_YOUR ASSIGNMENT_
Word-for-word reproduction, images excluded: copy every entry below.

_RECORDS TO PROCESS_
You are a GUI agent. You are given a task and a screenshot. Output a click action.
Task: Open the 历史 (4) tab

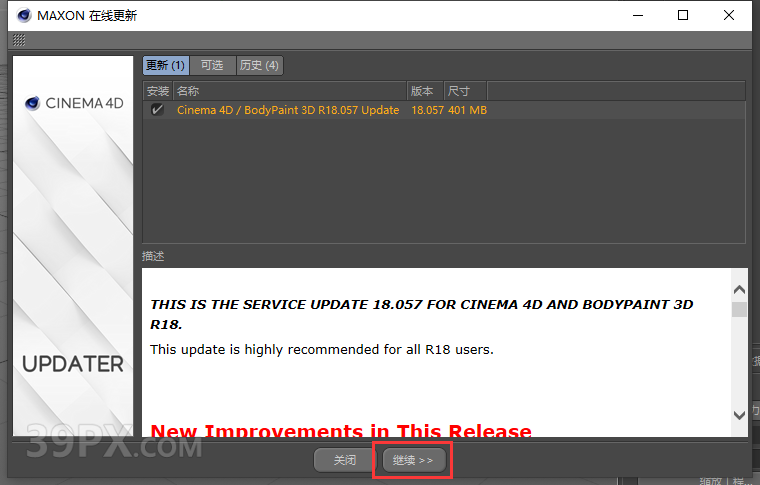coord(259,65)
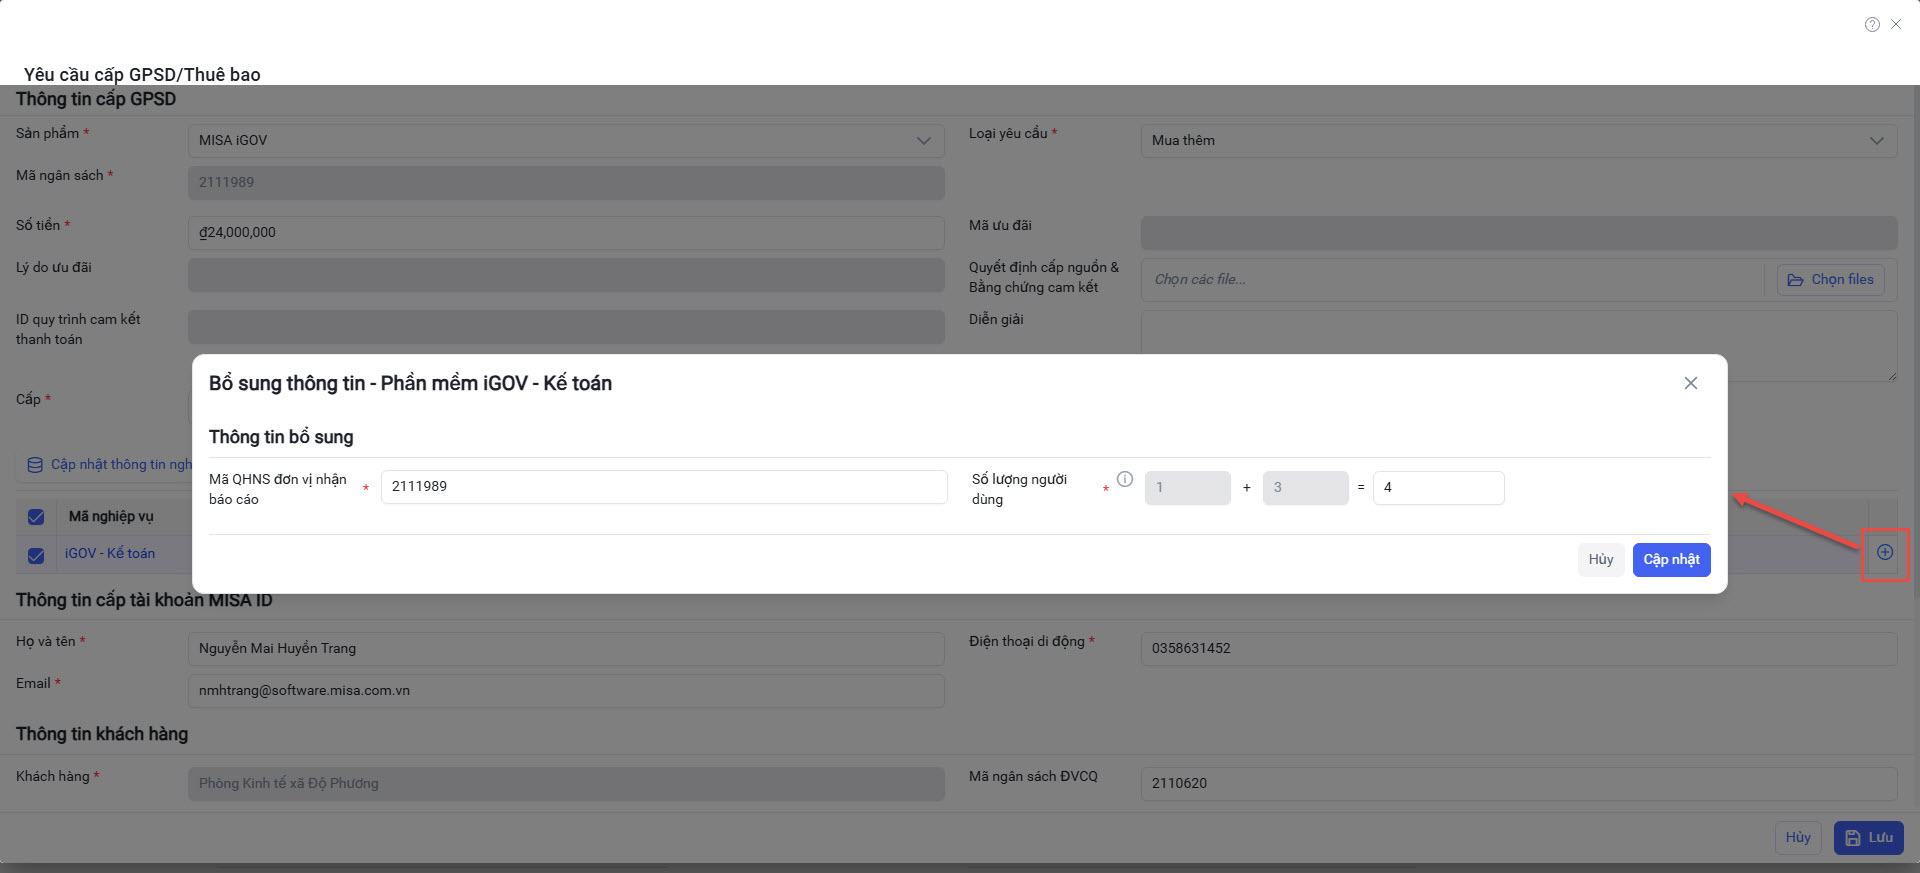
Task: Toggle the header checkbox beside Mã nghiệp vụ
Action: click(36, 517)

_FINISHED TASK_
You are a GUI agent. You are given a task and a screenshot. Output a click action.
Task: Open the 历史 (4) tab

coord(259,65)
Task: Toggle the header checkbox beside Mã nghiệp vụ
Action: click(36, 517)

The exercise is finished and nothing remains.